Biz ki; penceresi cam cama, yüreğinden insan taşan, sevdalı yüreklerdik…Öteki beriki yoktu, öteberi değildi duygular ve yürekler ezik…Aşağılamazdık duygularımızı ve duyamadıklarımızı, kulak tıkayıp da. Şimdi herkes bir diğerine küs, aslında yüreğine, benliğine, tahammül yerine duvar örmüş…
Her yer cayır cayır, nereden başlayacağını bilemediğimiz bir ateşin içindeyiz…Kaçmak, mesafeler koymak, dışlamak, aşağılamak, yürek mesleğimiz olmuş. Hani sevmek ve güvenmekti yoldaşımız, niye ciğerlerimiz yangın yeri? Nefret mi doldurmuşuz, güvenmek yerine, içimizdeki sevgiyi mi dövmüşüz, ne etmişiz, ne bulmuşuz hepsi ortaya karışık?
Ne kadar gece, o kadar aydınlık! Otur Meryem! Diz kır, kendi ölümünün üstüne! Ağla meryemce! Ağla ki, yıkansın yersiz kinler, küslükler…

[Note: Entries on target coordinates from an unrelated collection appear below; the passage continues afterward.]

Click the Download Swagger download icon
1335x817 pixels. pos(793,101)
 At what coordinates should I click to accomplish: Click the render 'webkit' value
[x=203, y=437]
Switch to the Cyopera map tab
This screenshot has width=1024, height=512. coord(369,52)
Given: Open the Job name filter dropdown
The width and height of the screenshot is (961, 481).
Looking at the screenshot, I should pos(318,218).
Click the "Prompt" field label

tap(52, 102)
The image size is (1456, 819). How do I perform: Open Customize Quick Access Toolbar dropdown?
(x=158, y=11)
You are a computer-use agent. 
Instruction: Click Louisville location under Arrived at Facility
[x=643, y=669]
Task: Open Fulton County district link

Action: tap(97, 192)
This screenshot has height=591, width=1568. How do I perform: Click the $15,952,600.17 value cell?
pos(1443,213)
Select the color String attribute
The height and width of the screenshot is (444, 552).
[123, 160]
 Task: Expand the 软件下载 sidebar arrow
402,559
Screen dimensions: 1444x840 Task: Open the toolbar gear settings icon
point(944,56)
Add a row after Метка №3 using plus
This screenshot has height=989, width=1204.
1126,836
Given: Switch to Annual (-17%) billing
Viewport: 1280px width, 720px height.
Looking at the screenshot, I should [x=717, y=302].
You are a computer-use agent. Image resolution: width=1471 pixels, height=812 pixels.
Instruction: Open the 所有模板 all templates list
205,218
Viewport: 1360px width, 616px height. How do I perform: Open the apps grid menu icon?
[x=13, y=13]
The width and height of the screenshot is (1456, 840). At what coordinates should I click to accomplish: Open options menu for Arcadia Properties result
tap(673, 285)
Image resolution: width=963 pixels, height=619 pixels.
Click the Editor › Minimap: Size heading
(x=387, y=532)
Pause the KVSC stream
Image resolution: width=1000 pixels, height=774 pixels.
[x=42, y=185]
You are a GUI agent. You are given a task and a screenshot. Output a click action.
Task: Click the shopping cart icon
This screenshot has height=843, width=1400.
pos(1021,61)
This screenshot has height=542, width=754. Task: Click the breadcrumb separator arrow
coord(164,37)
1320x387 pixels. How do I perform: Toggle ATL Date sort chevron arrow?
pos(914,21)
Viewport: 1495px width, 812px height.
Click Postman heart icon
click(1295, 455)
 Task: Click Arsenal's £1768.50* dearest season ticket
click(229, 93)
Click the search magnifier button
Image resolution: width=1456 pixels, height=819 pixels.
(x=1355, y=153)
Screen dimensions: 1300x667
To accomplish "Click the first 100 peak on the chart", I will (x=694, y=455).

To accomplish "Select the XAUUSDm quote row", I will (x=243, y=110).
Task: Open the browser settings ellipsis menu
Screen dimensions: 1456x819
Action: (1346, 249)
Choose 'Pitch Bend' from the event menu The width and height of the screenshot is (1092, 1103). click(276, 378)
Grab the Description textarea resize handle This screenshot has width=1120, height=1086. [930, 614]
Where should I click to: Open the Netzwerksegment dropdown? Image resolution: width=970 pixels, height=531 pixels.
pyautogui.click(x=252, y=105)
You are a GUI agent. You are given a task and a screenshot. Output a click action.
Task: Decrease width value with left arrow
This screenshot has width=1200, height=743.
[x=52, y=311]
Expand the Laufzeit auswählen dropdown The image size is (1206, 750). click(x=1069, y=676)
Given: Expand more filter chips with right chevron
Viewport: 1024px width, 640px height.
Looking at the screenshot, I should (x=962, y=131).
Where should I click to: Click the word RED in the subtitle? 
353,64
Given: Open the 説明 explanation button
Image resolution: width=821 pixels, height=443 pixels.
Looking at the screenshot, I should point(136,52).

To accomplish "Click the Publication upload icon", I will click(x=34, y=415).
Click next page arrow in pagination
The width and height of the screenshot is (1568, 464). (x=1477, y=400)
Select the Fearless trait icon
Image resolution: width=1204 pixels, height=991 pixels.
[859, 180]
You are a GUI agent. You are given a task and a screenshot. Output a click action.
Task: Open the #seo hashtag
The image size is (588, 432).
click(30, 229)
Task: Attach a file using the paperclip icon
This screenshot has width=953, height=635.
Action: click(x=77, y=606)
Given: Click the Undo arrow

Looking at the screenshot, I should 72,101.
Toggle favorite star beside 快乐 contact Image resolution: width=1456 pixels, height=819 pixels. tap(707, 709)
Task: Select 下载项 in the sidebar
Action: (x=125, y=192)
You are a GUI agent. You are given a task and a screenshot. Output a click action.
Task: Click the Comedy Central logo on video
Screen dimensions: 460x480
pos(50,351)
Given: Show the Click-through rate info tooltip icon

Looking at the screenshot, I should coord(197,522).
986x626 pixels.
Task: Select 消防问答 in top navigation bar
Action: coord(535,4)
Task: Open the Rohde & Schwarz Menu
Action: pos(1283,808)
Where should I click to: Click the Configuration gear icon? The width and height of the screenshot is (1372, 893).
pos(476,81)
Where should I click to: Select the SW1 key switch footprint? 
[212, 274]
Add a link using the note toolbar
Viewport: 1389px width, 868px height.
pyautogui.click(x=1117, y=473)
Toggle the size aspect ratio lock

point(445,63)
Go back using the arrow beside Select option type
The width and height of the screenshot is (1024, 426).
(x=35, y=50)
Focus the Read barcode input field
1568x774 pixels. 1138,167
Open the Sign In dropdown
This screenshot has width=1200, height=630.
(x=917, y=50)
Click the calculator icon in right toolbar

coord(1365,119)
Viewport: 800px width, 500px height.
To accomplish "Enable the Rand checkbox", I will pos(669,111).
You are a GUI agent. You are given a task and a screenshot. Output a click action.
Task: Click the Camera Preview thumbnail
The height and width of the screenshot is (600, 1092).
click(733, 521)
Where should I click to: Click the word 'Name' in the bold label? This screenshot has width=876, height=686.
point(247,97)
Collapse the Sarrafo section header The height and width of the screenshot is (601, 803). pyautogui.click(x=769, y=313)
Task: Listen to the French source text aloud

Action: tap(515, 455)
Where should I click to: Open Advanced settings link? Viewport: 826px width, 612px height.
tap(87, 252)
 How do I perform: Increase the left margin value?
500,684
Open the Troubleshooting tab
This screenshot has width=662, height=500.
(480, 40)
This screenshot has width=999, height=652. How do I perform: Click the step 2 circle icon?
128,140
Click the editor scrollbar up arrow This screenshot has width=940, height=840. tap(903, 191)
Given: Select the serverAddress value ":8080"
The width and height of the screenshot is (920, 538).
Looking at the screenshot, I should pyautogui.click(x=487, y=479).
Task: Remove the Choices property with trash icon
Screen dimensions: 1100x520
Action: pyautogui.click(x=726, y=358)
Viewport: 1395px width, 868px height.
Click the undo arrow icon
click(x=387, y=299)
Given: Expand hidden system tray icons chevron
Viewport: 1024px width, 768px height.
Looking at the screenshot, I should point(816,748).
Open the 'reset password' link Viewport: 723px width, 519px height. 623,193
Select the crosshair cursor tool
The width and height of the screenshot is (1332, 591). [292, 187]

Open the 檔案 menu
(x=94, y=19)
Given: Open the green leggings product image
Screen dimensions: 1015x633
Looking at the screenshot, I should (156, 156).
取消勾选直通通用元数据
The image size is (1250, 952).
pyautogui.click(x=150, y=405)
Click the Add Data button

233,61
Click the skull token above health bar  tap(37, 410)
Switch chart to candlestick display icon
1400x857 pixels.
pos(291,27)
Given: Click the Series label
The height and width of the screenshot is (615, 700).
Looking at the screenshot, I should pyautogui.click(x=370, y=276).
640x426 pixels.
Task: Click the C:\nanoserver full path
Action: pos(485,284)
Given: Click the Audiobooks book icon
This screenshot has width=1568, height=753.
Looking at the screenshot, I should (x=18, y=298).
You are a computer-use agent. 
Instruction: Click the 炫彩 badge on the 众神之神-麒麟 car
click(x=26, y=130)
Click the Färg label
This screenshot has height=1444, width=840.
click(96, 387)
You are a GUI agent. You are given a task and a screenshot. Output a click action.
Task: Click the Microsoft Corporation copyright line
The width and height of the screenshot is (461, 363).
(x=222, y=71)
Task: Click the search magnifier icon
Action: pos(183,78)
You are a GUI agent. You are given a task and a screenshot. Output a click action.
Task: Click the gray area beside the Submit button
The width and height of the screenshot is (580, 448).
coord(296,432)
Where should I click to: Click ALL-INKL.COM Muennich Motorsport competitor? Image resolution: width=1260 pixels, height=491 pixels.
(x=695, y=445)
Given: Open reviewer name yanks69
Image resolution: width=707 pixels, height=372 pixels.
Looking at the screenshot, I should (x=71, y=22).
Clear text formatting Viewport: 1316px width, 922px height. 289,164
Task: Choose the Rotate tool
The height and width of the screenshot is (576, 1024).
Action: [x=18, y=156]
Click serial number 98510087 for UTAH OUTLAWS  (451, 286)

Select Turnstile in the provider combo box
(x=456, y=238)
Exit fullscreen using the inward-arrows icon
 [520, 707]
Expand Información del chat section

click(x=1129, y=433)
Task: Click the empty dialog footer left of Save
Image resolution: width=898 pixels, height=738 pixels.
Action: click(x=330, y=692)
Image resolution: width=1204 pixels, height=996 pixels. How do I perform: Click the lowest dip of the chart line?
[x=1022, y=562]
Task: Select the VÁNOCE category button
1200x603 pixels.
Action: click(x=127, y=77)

Geceydi, koynumda ötelerin aşkı, ocak dediğin sırf ateş… Yandım, yandım, hiç sönmedi ateşim, şimdi üflemekle ne eksilir, ne de çoğalırım. İşte bu, bir bela sarmalı. Dünyayı yalnız sevgi sarsın, güvenler tazelensin, yıkılsın duvarlar ah! Çok çekti tarih, hafızalar bölük pörçük!
Geceydi, Meryem’in Allah’ına seslendim! Yeniden başlamak koydum, bu gece ayın adını. Ay usanmadı, ona adlar takmamdan. Bir dua olup, s/açıldı güneş… Sevmek, umut etmekti, bilincim tazelendi, sevdim dedim, kendi kendime, çok sevdim…
‘Meryemce…’
20.11.2020
Şule Meryem Canpolat Şimşek / kahve_bahane636
Bir yüreği bir kaleme dönüştürmek ya çaren, çok iyi etmişsin Meryem.
Çok teşekkür ediyorum Ahger! Kalemdaş diyeyim size…Güzel yazılar okudum çünkü yüreğinizden. Bana gelince; kalemim, bastonum…
Aydınlık olacak her yer, yürekler elbet bir gün buluşacak inancımız sonsuz
Dua olup göğe karışsın bu güzel dileklerin Radmin! Teşekkür ediyorum…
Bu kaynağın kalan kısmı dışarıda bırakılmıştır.